Instructions to follow:
Reproduce word for word every line from the one containing "This screenshot has" through the end of the listing below; omit the pictures.

========

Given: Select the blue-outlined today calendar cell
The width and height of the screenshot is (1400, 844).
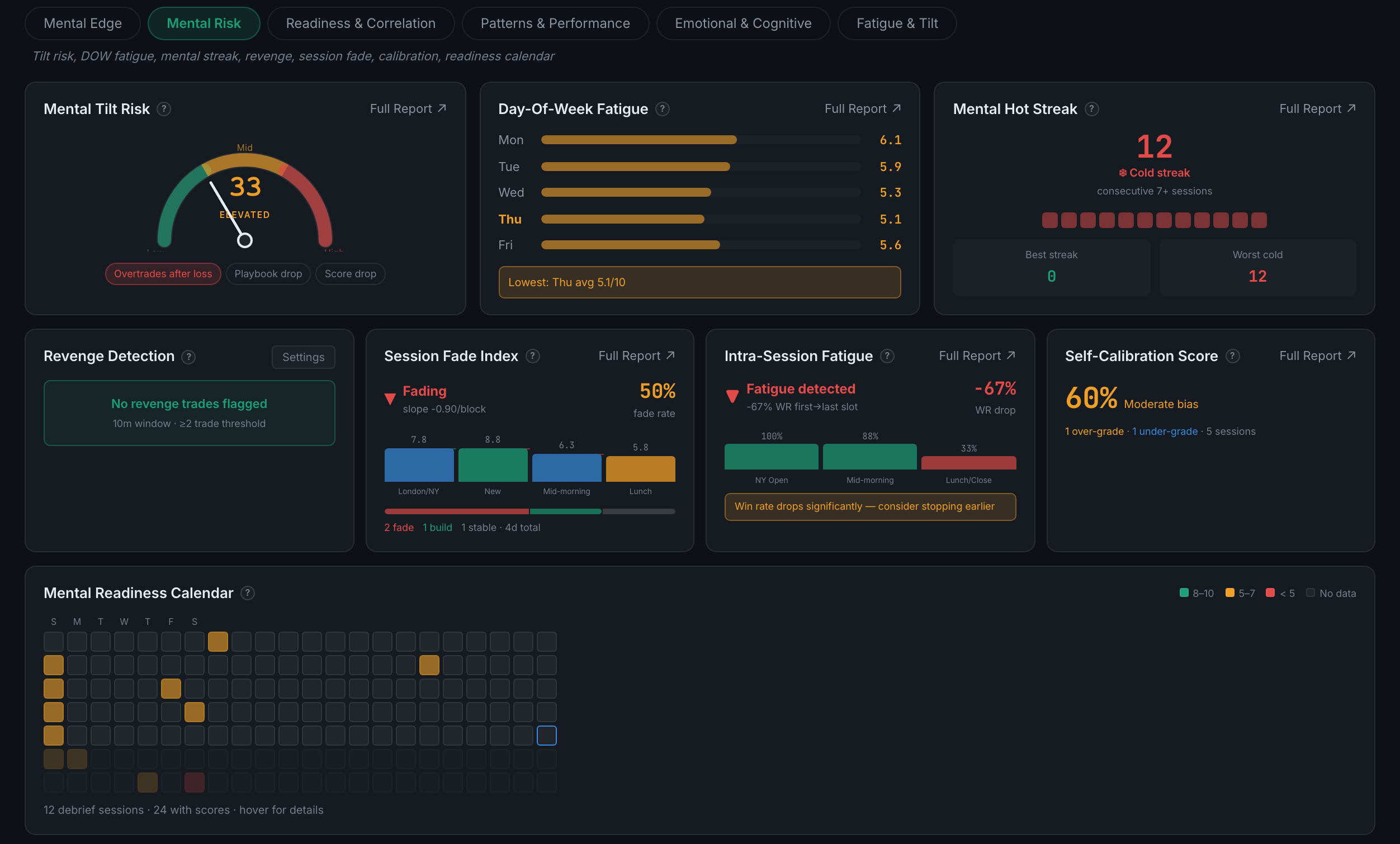Looking at the screenshot, I should coord(547,736).

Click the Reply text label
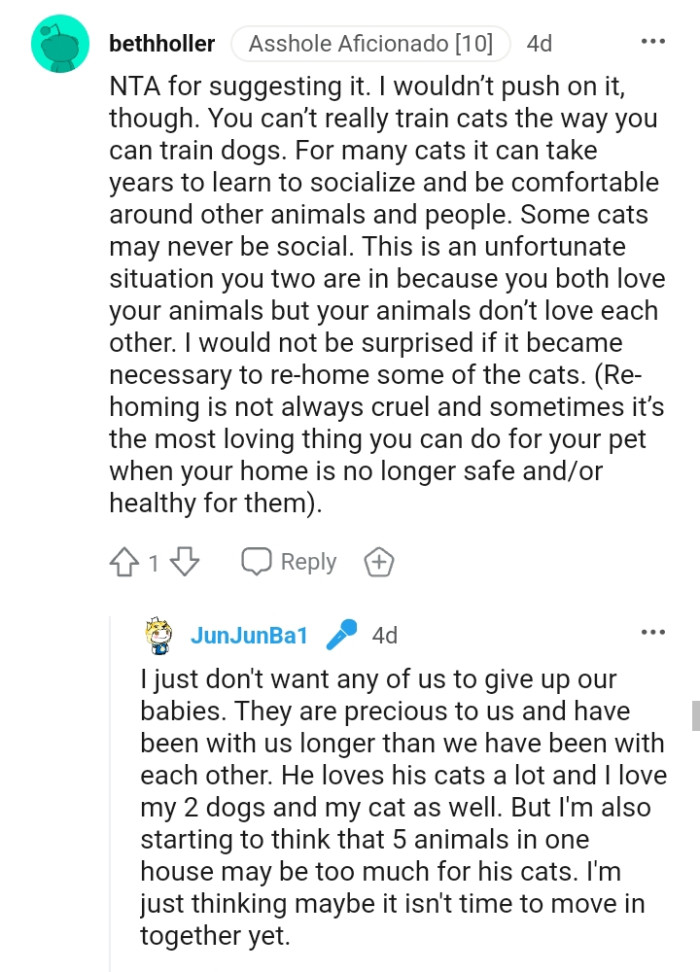pyautogui.click(x=308, y=562)

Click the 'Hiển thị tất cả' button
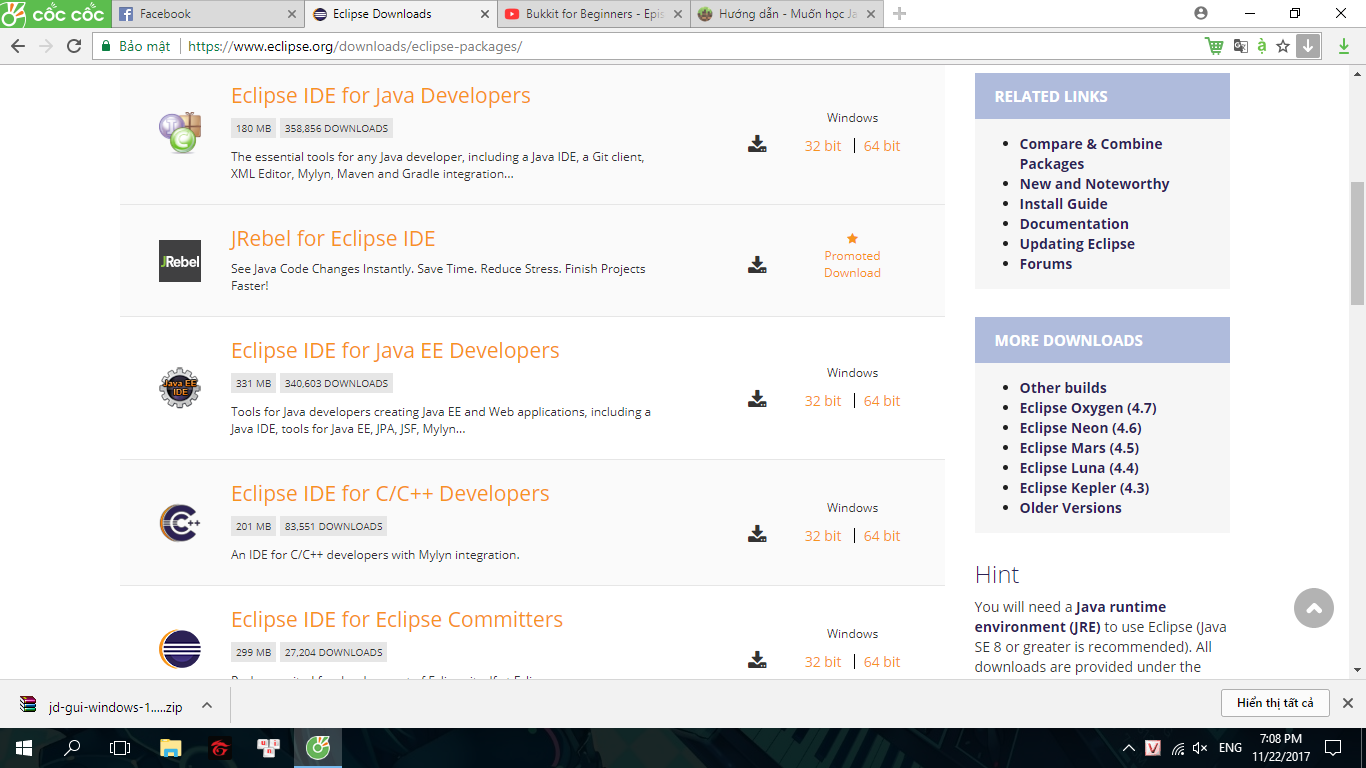click(x=1274, y=703)
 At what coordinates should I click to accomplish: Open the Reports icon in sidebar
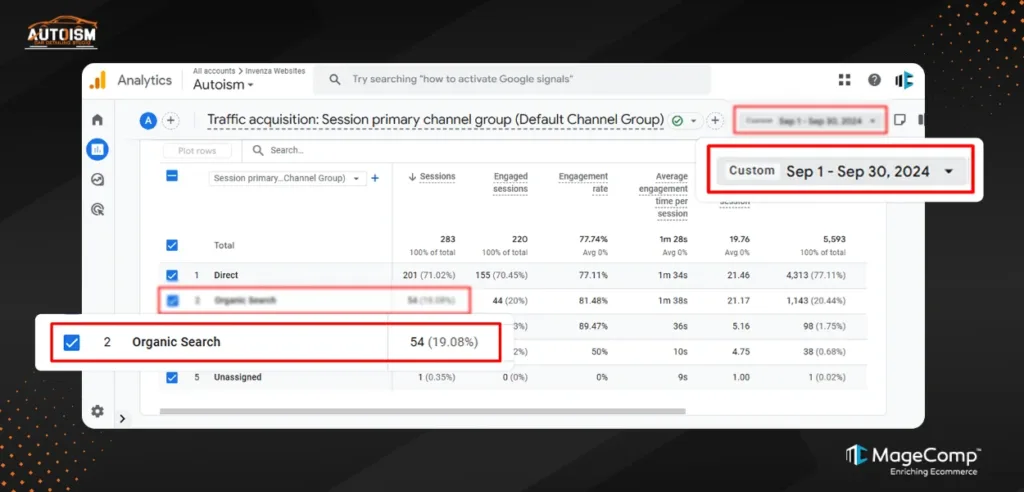(97, 150)
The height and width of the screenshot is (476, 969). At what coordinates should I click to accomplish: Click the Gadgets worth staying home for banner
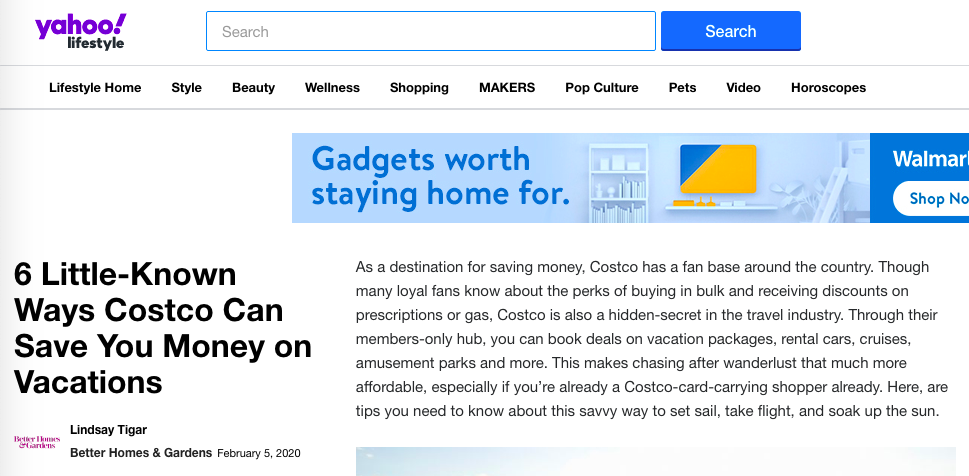[580, 178]
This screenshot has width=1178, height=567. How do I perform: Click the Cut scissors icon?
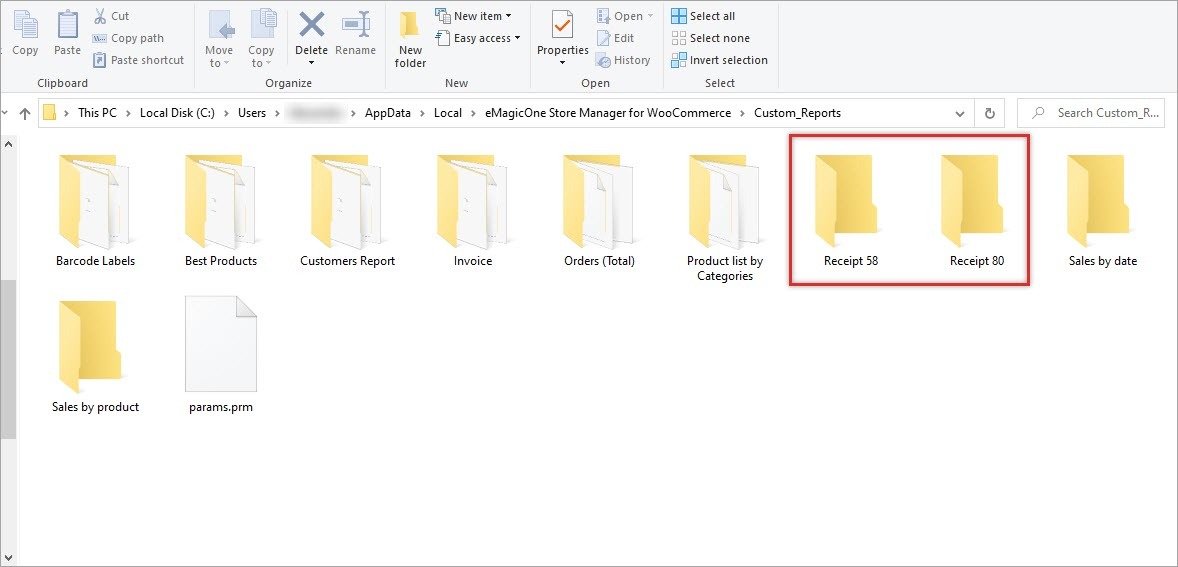coord(101,16)
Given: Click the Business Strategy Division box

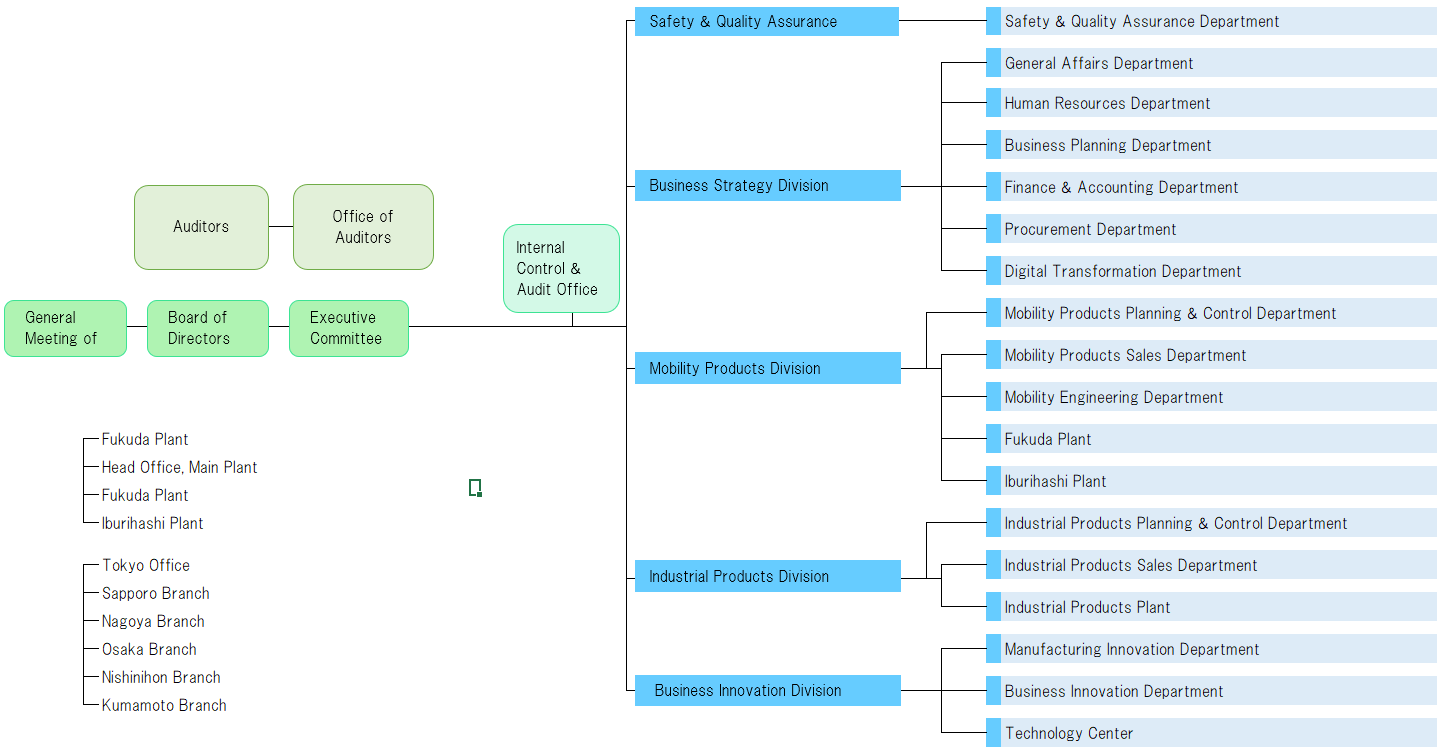Looking at the screenshot, I should tap(767, 185).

========

Task solution:
This screenshot has width=1178, height=567. How do I perform: Click the Cut scissors icon?
coord(101,16)
Given: Click the Business Strategy Division box

Looking at the screenshot, I should tap(767, 185).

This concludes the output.